--- Data lines ---

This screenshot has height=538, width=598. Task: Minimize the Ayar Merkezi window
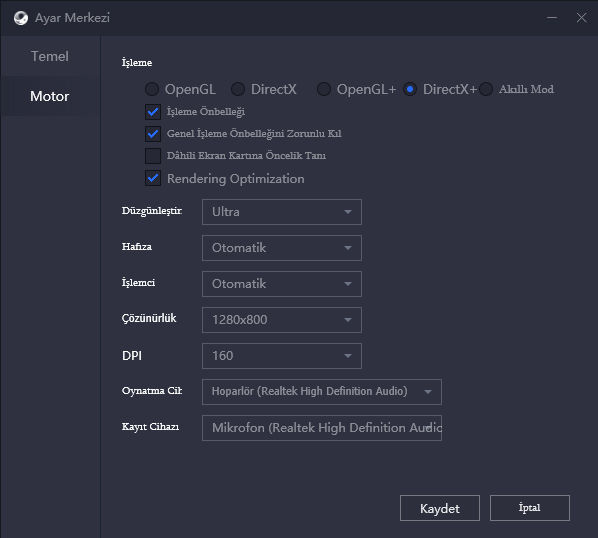click(x=551, y=18)
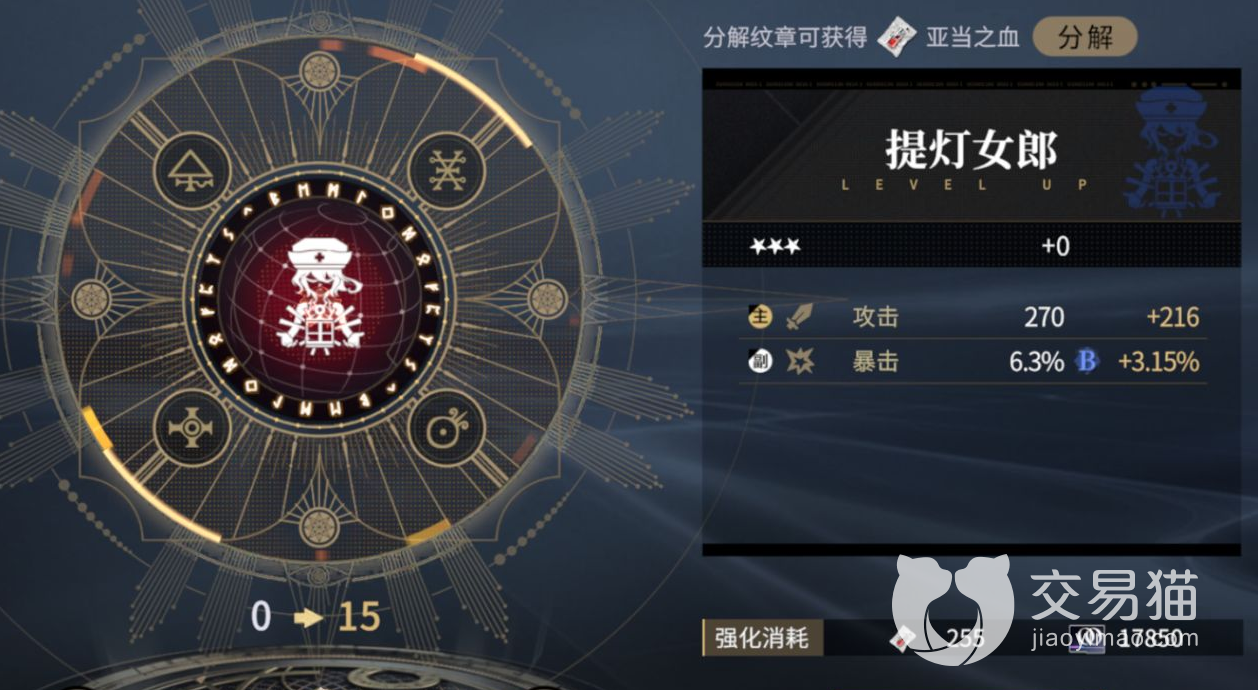Click the snowflake rune slot icon

click(446, 170)
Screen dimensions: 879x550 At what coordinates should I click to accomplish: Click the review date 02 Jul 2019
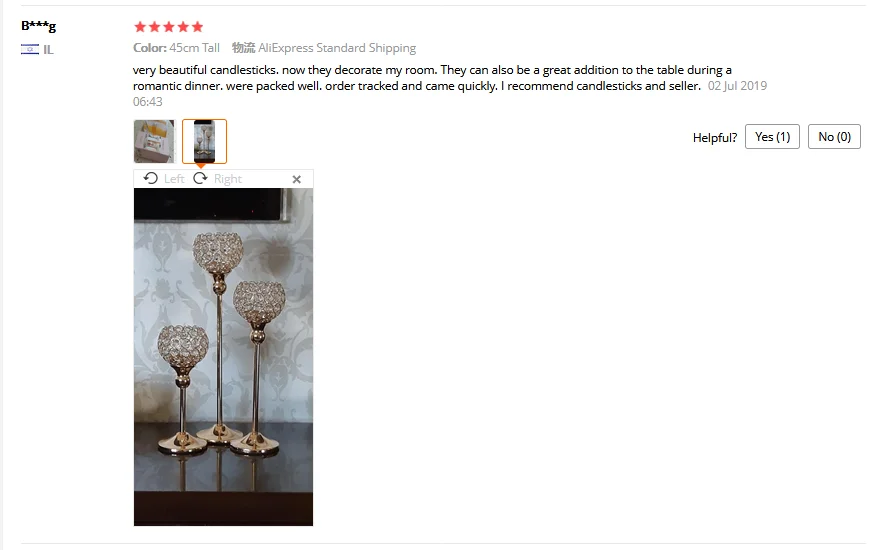[737, 86]
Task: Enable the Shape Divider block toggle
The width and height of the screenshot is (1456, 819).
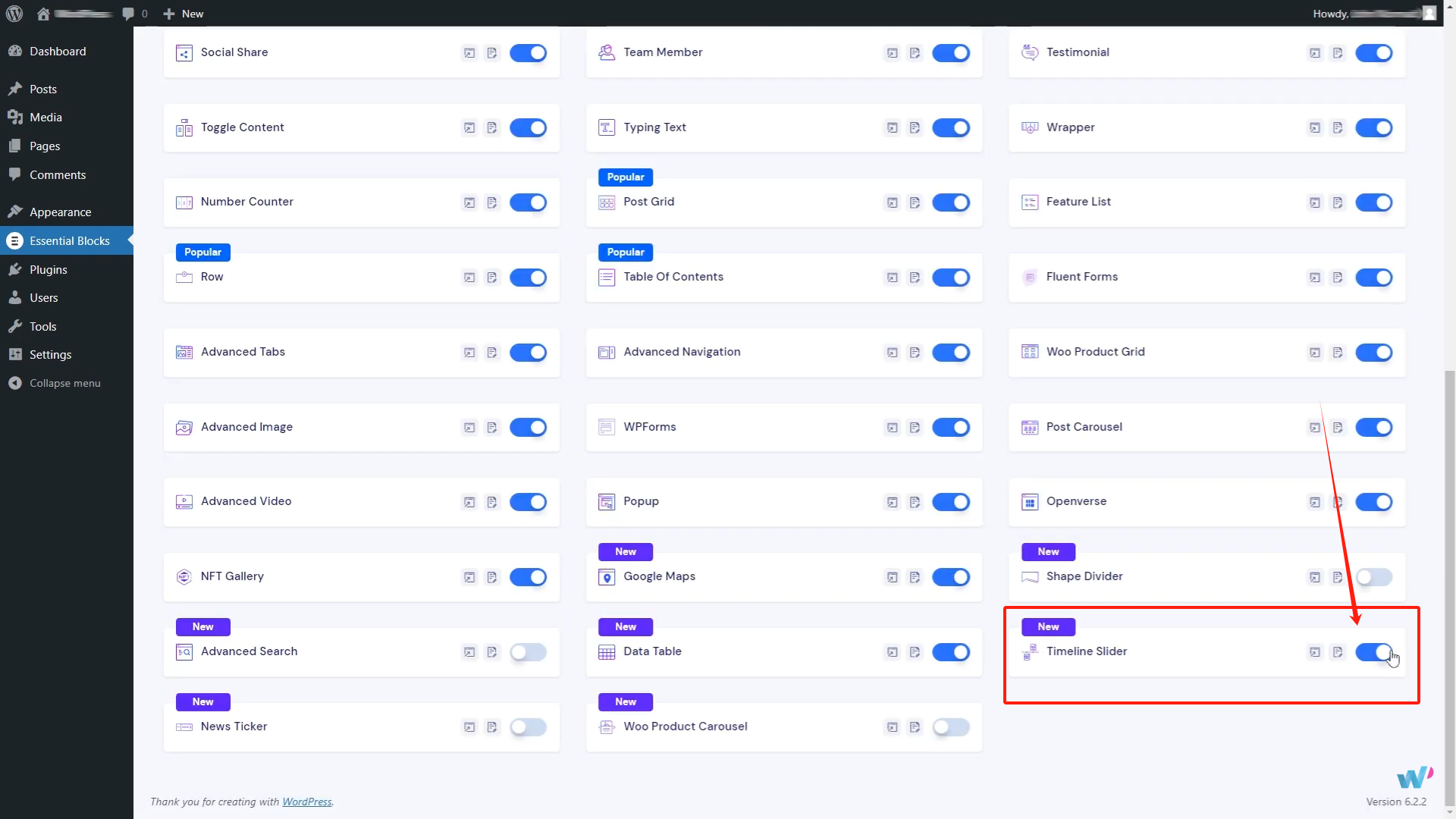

---

### Stated goal
Rewrite the entries above with "screenshot" replaced by "screen capture" wherever it occurs and everything else left as it is. Leave the pictures out.

### Correct answer
This screen capture has height=538, width=598. Task: Minimize the Ayar Merkezi window
click(x=551, y=18)
Click the snowflake rune slot icon

click(446, 170)
Screen dimensions: 879x550 At what coordinates should I click to accomplish: Click the review date 02 Jul 2019
[737, 86]
Task: Enable the Shape Divider block toggle
The width and height of the screen capture is (1456, 819).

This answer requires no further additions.